World leaders finally reached a climate change deal in Paris today, Dec. 12, after weeks of negotiation. Of course, the international treaty with all its bureaucratic complications and delays would be superfluous, if only we all did our part to mitigate the effects of climate change, on an individual level. But nearly everyone drags their feet, and psychological blocks play a big part in our inaction.
Robert Gifford, professor of psychology and environmental studies at the University of Victoria, Canada, studies the thinking that leads so many people to ignore climate change. In 2011, he published a paper detailing 29 reasons for our inability for take individual action in American Psychologist. Earlier this year, he updated that list to include 33 reasons.
A sense of powerlessness is one of the most common psychological blocks to addressing climate change, Gifford tells Quartz. Studies have shown that people sometimes fail to act when they believe they can’t control the outcome, and in the case of climate change, it’s hard to perceive any individual influence over large-scale environmental phenomena. Such a belief is a strong predictor of whether someone chooses to take public transport over a private car.
“Conflicting values, goals, and aspirations” is another common reason for inaction, he says. It’s usually given by people who think climate change is important, but put their personal needs ahead, such as financial, job, family, and health goals.
“An example would be the very concerned mum who drives her kids to school because she’s worried about their safety, even though she knows they ought to walk to school for their own health and for the climate,” says Gifford.
Gifford identifies several other excuses including Technosalvation (“The engineers will fix everything so I don’t need to do anything,” he explains), Tokenism (the belief that a single act, like recycling, is sufficient) and faith that a religious deity or the secular equivalent, Mother Nature, has everything under control.

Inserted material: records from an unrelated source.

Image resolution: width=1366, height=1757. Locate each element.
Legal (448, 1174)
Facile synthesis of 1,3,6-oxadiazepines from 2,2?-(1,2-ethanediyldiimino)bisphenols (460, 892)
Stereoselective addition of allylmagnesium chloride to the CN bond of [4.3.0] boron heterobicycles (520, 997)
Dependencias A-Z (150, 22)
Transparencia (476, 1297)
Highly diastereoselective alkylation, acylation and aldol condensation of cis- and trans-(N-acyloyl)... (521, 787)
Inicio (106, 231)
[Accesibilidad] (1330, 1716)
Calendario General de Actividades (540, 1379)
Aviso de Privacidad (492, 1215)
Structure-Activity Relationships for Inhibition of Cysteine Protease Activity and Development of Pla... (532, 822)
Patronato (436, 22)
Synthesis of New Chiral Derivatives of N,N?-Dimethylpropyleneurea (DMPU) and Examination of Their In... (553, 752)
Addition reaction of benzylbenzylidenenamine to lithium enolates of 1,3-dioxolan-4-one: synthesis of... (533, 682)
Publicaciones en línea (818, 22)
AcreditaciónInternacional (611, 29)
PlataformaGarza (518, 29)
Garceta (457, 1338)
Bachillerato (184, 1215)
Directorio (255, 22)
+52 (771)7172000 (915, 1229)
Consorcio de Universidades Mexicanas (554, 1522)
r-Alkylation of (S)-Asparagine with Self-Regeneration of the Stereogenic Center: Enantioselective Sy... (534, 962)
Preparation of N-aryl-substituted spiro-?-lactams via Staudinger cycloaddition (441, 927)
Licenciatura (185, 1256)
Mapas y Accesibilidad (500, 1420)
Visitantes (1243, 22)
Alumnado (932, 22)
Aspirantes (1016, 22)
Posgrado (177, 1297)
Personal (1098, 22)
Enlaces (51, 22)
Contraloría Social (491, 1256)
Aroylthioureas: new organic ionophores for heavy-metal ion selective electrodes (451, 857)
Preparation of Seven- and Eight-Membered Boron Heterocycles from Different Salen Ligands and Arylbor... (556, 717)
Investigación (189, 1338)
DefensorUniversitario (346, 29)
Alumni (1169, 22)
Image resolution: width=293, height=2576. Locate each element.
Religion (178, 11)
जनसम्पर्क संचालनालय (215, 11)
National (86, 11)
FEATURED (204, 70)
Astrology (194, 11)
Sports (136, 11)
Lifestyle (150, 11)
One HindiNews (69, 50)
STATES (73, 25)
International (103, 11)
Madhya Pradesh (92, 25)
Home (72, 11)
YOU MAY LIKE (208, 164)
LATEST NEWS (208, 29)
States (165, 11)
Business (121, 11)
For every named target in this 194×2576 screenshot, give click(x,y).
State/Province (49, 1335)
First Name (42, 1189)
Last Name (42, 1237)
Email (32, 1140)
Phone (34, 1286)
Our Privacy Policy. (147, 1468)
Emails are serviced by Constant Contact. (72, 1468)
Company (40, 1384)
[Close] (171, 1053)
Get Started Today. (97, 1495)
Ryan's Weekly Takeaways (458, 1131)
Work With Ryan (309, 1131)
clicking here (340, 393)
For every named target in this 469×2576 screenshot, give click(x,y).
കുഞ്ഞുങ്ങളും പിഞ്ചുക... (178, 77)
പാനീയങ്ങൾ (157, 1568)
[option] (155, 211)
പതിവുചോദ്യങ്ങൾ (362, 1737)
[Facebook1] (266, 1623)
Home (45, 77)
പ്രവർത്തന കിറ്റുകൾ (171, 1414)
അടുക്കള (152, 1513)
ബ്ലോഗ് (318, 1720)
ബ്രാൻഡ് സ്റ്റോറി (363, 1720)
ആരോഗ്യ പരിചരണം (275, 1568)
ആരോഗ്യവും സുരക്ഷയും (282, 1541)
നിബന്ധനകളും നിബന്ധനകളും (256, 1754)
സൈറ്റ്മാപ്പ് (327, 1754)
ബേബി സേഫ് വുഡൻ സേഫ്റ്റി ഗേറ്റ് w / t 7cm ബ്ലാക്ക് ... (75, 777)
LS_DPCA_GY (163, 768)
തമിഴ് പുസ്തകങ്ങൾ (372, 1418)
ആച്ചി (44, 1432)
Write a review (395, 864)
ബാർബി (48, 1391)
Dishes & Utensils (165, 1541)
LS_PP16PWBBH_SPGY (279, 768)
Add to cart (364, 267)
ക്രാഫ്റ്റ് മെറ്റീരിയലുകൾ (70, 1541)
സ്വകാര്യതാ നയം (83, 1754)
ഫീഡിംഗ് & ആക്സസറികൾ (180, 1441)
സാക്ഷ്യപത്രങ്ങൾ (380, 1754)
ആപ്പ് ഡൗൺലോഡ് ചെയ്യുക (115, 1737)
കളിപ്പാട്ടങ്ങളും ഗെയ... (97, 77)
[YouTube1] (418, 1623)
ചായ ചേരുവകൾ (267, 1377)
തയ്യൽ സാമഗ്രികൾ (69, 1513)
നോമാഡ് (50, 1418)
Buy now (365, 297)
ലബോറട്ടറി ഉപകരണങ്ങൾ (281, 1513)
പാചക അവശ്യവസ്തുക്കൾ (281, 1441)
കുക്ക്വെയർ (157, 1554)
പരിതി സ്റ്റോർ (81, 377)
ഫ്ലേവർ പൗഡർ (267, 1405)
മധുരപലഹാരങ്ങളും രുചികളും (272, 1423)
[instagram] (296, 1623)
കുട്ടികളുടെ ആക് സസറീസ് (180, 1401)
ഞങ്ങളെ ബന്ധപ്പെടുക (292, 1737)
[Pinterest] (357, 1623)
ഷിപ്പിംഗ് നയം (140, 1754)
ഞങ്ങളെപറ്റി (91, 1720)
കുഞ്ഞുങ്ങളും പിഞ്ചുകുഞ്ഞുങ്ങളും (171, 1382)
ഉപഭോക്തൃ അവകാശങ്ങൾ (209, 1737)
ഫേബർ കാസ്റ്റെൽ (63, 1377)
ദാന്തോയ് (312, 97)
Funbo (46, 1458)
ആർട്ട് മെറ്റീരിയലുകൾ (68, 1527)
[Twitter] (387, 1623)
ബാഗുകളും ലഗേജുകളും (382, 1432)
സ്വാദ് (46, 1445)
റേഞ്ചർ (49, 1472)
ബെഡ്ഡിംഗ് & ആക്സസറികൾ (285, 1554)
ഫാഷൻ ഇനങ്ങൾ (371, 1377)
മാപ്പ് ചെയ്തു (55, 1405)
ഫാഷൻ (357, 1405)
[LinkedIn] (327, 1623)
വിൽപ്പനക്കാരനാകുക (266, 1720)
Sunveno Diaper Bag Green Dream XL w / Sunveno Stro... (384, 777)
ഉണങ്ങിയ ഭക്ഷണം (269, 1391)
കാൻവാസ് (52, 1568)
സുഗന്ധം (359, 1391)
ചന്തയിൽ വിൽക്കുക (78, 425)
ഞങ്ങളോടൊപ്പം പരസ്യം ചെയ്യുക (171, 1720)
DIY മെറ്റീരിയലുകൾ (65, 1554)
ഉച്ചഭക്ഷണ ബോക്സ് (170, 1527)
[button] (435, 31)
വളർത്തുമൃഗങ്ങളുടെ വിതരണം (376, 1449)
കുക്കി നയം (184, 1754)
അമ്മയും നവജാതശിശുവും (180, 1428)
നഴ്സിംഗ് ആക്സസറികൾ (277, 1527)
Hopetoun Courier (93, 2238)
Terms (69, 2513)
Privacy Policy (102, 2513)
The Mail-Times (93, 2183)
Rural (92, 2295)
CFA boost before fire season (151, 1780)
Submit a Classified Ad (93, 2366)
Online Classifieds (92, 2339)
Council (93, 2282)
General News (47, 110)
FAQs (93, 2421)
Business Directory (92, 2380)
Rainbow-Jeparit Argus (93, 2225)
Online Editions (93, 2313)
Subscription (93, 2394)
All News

But just as there are psychological barriers to helping the environment, there are also psychological tricks to persuading people to take action.
“Just as in commercial advertisements, some messages work better than others,” says Gifford. Empowering messages such as “You can be a leader, you can be a hero, you can do it,” inspire more people to take action (pdf). Messages about sacrifice, such as, “Climate change is here, we’re all going to have to cut back,” are less effective.
Gifford says that incentives can also be useful—“not necessarily money but recognition or other kinds of reinforcements,”—and that, for those looking to influence others, it’s more important to behave in an environmentally friendly manner than to talk about the issue. “Other people will notice that you’re walking the walk, especially if you’re a visible person like a community leader or a CEO,” he says.
Ultimately though, whatever the psychological barrier, Gifford says the clear rational solution is simply for everyone to do their part.